Ricorderemo sicuramente la vicenda che ha interessato tutto il Nord barese con l’arresto di un vero e proprio clan criminale dedito a rapine, spaccio di droga e agguati. Il nucleo operativo incaricato delle indagini eseguì ben 55 arresti. Si trattava dei carabinieri della Compagnia di Trani, della Tenenza di Bisceglie e del Comando provinciale di Bari. L’operazione, chiamata poi “Ultima soluzione” ebbe inizio a Bisceglie nel gennaio del 2007 e terminò ad Aprile 2010.
I criminali in questione erano attivi soprattutto nelle zone di Bisceglie, Trani e Molfetta e avevano costruito una vera e propria rete poi abilmente sfaldata anche grazie all’attività investigativa dei carabinieri del Nucleo operativo radiomobile della Compagnia di Trani, comandato dal maggiore Alessandro Colella.
Grazie all’utilizzo di intercettazioni telefoniche ed ambientali si riuscì a risalire alla natura di quello che venne definito un vero e proprio “business” criminale, composto da furti d’auto, omicidi, detenzione di armi da fuoco, rapine, incendi, estorsioni, spaccio di droga e numerose altre attività illecite.
Ma perché ne riparliamo?

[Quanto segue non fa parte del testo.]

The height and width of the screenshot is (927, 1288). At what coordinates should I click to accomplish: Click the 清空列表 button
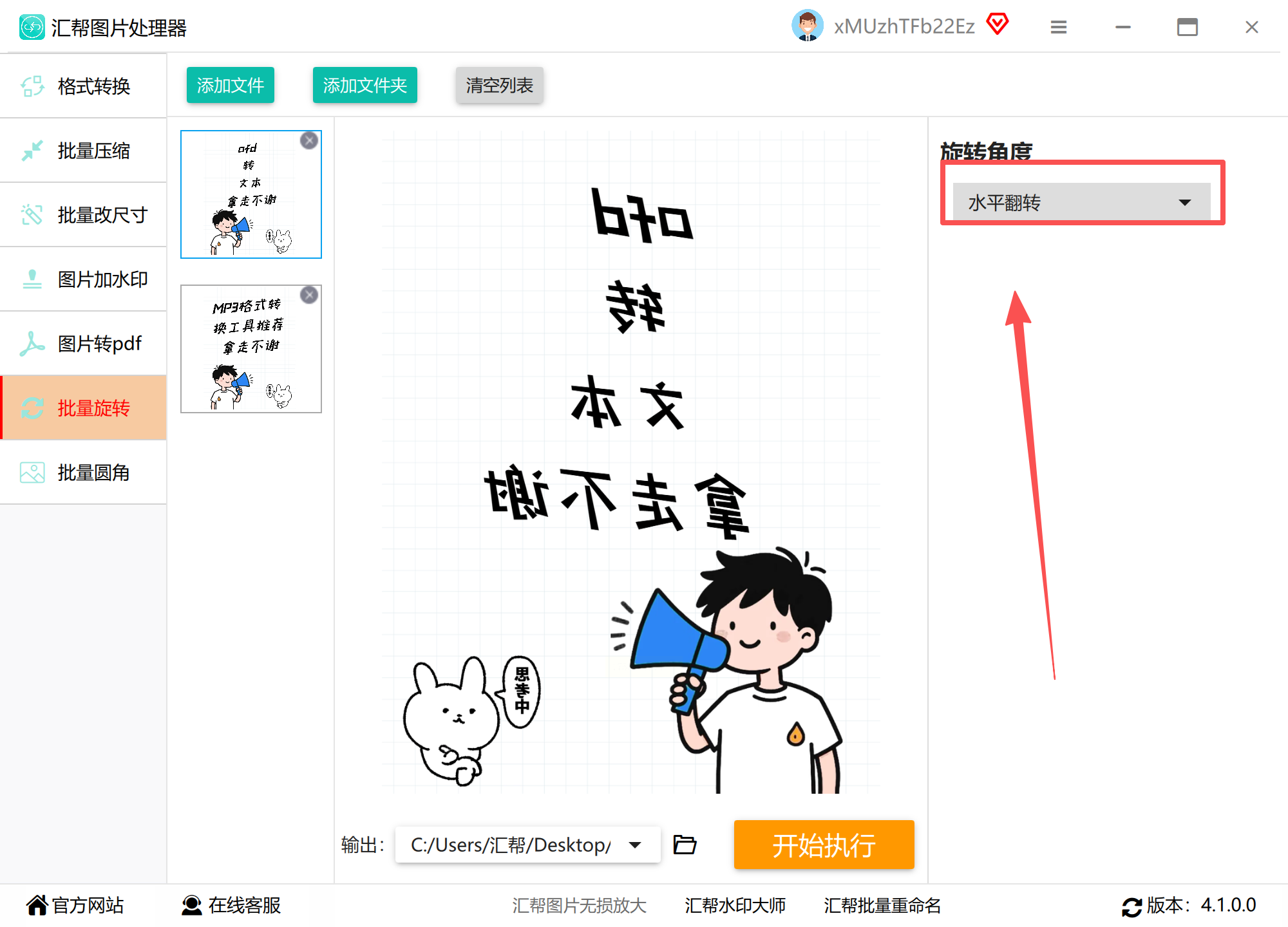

Perché in questi giorni c’è stato il festeggiamento dei 198 anni dedicati ai Carabinieri al servizio del nostro paese, con riconoscimenti importanti agli uomini dell’arma di Trani, Bisceglie e Corato, i quali si sono distinti per il loro encomiabile lavoro, così come fecero nell’operazione succitata i componenti del manipolo operativo della nostra città composto da Andrea Aiello, Antonio Giangrande, Domenico Tedesco, Angelo Di Certo e Rocco Ottobre.
A tutti loro e anche al maggiore Alessandro Colella è andato infatti l’encomio solenne del comandante interregionale “Ogaden” proprio per le indagini svolte all’interno di “Ultima soluzione”. La cerimonia ha avuto luogo nella caserma “Porcelli”, sede del Comando dell’11° Battaglione Carabinieri “Puglia” ed è cominciata con un minuto di silenzio doverosamente dedicato alle vittime del terremoto in Emilia Romagna.
Un ulteriore motivo di orgoglio verso dei nostri concittadini che hanno dimostrato grande perizia e coraggio nel portare a termine il loro lavoro e nel proteggere le nostre città dall’assalto di una criminalità che non soltanto ci terrorizza, ma soprattutto non ci fa onore.